In many respects, holiday home insurance falls between the two stools of standard home insurance, on the one hand, and landlord insurance on the other:
- the property is owned by you and serves as a second or home away from home; but
- may also be let out to paying guests – as a regular money-earning venture or on those occasions when you have no intention of using the holiday home – and you become the landlord of short-term tenants.
Those particular characteristics of such a property are also reflected in the specialist holiday home insurance which needs to be arranged for the protection of the premises.
In short, there are several main components incorporated into holiday home insurance:
- the protection of the structure and fabric of the building itself, together with the contents you own, against such risks as fire, impacts (from vehicles and from falling objects), flooding, storm damage, theft and vandalism;
- indemnity against your liabilities as the property owner – and whenever the accommodation is let to tenants, your liabilities as a landlord – in the event that any visitor, tenant, neighbour, or member of the public is injured or has their property damaged and holds you negligent as the property owner or landlord; and
- because there may be times during the year when no one at all is living in your second home, an element of unoccupied property insurance that maintains the protection when your holiday home is at its most vulnerable – when there is no one living there.
Who owns a holiday home?
The statistics on holiday home ownership are somewhat imprecise – as a report by the BBC in 2015 suggested.
The report refers to some 1.5 million people who maintain a second address in England or wales, some 48,000 in Scotland and nearly 821,000 abroad.
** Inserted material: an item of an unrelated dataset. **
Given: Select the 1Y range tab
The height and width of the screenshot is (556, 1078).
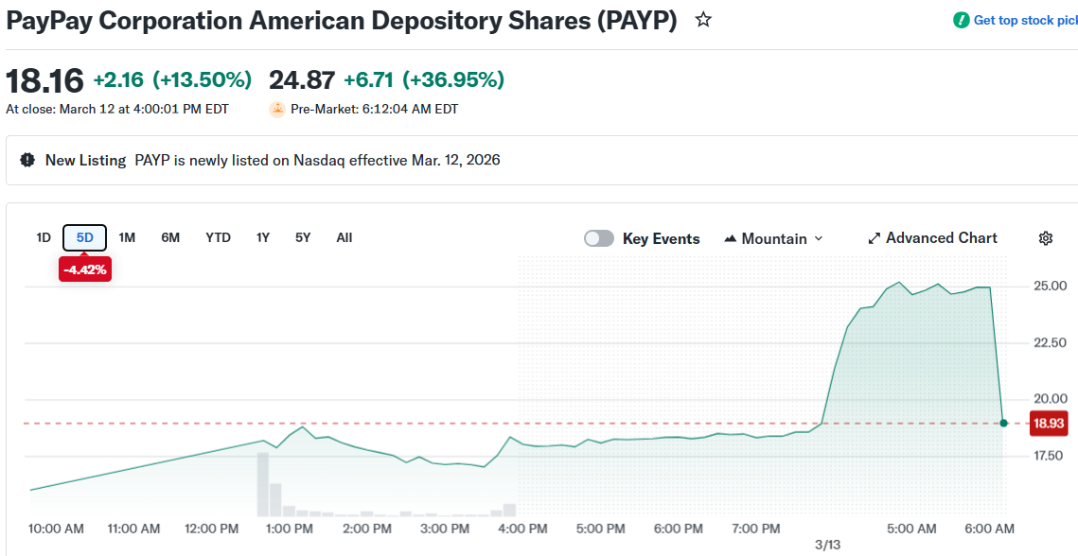Looking at the screenshot, I should coord(262,237).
It seems that only 11% of these properties may be described as holiday homes, however.
But that still makes for an approximate holiday home ownership of well over a quarter of a million.
Here at GSI Insurance, we are able to provide holiday home insurance for all of those properties, whether in the UK or Europe.
If you are fortunate enough to own a holiday home, it is important that you arrange specialist holiday home insurance – which incorporates all the elements of cover you need – rather than rely on, say, standard home insurance for an owner occupier or landlord insurance for let property.
The use to which your property is put is an important material fact as far as any insurer is concerned, and unless you have cover specifically designed for your holiday home, you may find that any claim you make is rejected.